McKechnie later married Mary Roma Doig of Musselburgh, Midlothian.

==Empire Gallantry Medal==
McKechnie earned the Empire Gallantry Medal for an act of bravery in saving Flight Cadet C. J. Giles after an aeroplane crash on 20 June 1929 while still a flight cadet aged 22.

The London Gazette of 18 October 1929, gives the following details in announcing the award to Group Captain McKechnie of the Empire Gallantry Medal:

On 20 June 1929, an aeroplane piloted by Flight Cadet C. J. Giles crashed on landing at RAF College Cranwell and burst into flames. The pilot was stunned but managed to release his safety belt and fall out of the machine in a dazed condition. Flight Cadet McKechnie, who had landed in another aeroplane about the same time some two hundred yards away, left his machine and ran at full speed towards the scene of the accident. The petrol had spread over an area about ten yards in diameter, in full blaze, with Giles lying in it semi-conscious. McKechnie, without hesitation, ran into the flames and pulled out Giles, who was badly burned. McKechnie, who was himself scorched and superficially burned, then proceeded to extinguish Giles's burning clothing. There is no doubt that without McKechnie's assistance Giles would have been burned to death, as he was quite incapable of moving himself. His machine was entirely destroyed, and the ground for some distance around was burned up by the spread of the ignited petrol.

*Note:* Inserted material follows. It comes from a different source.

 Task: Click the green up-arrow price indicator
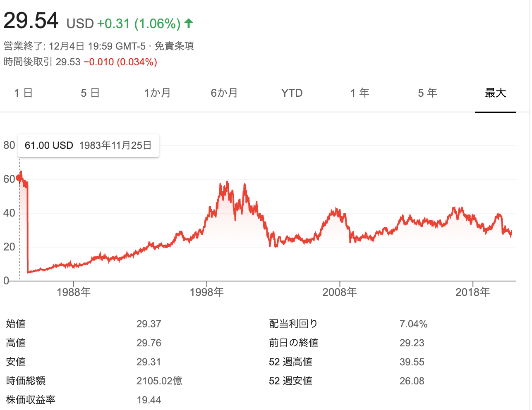(189, 23)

McKechnie's Empire Gallantry Medal was exchanged for the George Cross in 1940.

==RAF career==
McKechnie attended RAF College Cranwell.

In January 1939, he was commanding No. 27 Squadron RAF at Kohat, India.

During the Second World War, McKechnie was a group captain based at RAF Metheringham with No. 106 Squadron RAF from 11 November 1943 until his death. He was involved in the Battle of Berlin in which he flew in an Avro Lancaster that completed thirteen operations against Berlin and four other operations over Germany, when the plane was lost it had flown 638.05 hours.
Their eighteenth, and final flight, on 29 August 1944, was an operation over Königsberg where No. 106 Squadron lost two planes, including McKechnie's, without a trace. The Commonwealth War Graves Commission lists McKechnie's date of death as 30 August 1944.

Those killed in action were:
- G/C W.N.McKechnie GC
- Sgt R.B.Clarke
- F/S H.W.T.Carter RCAF
- F/O E.E.Fletcher
- Sgt C.C.Jeffrey
- Sgt D.Forster
- F/S E.L.Collins

There is no known grave for McKechnie or any members of his crew, but they are commemorated on Runnymede Memorial panel 200, Surrey.